_TASK DIRECTIONS_. Your output should repeat each record below with no differences.

_Stored items_.

________

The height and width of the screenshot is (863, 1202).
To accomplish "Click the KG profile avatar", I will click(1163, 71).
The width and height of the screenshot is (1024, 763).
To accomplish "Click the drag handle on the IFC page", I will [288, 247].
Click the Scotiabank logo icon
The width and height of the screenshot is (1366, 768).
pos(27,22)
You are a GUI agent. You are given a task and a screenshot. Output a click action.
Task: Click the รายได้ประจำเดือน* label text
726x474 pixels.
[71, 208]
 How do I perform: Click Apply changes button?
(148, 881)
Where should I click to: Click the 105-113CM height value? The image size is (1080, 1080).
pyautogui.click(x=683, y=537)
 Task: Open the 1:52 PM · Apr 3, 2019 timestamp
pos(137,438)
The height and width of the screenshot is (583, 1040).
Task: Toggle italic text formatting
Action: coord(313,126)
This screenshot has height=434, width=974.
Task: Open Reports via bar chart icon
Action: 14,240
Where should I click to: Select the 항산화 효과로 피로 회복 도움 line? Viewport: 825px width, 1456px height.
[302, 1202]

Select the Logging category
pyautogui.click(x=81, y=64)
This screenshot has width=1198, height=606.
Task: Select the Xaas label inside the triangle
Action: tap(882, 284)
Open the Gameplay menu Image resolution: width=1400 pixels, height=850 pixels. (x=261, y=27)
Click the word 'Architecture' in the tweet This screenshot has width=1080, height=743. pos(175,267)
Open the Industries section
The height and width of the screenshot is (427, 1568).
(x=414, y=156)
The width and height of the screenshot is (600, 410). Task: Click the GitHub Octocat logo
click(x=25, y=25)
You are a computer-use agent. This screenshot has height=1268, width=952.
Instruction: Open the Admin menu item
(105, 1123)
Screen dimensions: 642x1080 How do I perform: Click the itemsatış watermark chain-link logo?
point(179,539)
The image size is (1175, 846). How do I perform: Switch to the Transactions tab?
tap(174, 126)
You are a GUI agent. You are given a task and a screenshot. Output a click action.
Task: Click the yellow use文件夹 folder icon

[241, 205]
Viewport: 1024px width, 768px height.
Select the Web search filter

________

_FINISHED EXERCISE_.
The height and width of the screenshot is (863, 1202).
To accomplish "Click the KG profile avatar", I will click(1163, 71).
The width and height of the screenshot is (1024, 763).
To accomplish "Click the drag handle on the IFC page", I will [288, 247].
Click the Scotiabank logo icon
The width and height of the screenshot is (1366, 768).
pos(27,22)
You are a GUI agent. You are given a task and a screenshot. Output a click action.
Task: Click the รายได้ประจำเดือน* label text
726x474 pixels.
[71, 208]
 How do I perform: Click Apply changes button?
(148, 881)
Where should I click to: Click the 105-113CM height value? The image size is (1080, 1080).
pyautogui.click(x=683, y=537)
 Task: Open the 1:52 PM · Apr 3, 2019 timestamp
pos(137,438)
The height and width of the screenshot is (583, 1040).
Task: Toggle italic text formatting
Action: coord(313,126)
This screenshot has height=434, width=974.
Task: Open Reports via bar chart icon
Action: 14,240
Where should I click to: Select the 항산화 효과로 피로 회복 도움 line? Viewport: 825px width, 1456px height.
[302, 1202]

Select the Logging category
pyautogui.click(x=81, y=64)
This screenshot has width=1198, height=606.
Task: Select the Xaas label inside the triangle
Action: tap(882, 284)
Open the Gameplay menu Image resolution: width=1400 pixels, height=850 pixels. (x=261, y=27)
Click the word 'Architecture' in the tweet This screenshot has width=1080, height=743. pos(175,267)
Open the Industries section
The height and width of the screenshot is (427, 1568).
(x=414, y=156)
The width and height of the screenshot is (600, 410). Task: Click the GitHub Octocat logo
click(x=25, y=25)
You are a computer-use agent. This screenshot has height=1268, width=952.
Instruction: Open the Admin menu item
(105, 1123)
Screen dimensions: 642x1080 How do I perform: Click the itemsatış watermark chain-link logo?
point(179,539)
The image size is (1175, 846). How do I perform: Switch to the Transactions tab?
tap(174, 126)
You are a GUI agent. You are given a task and a screenshot. Output a click action.
Task: Click the yellow use文件夹 folder icon

[241, 205]
Viewport: 1024px width, 768px height.
Select the Web search filter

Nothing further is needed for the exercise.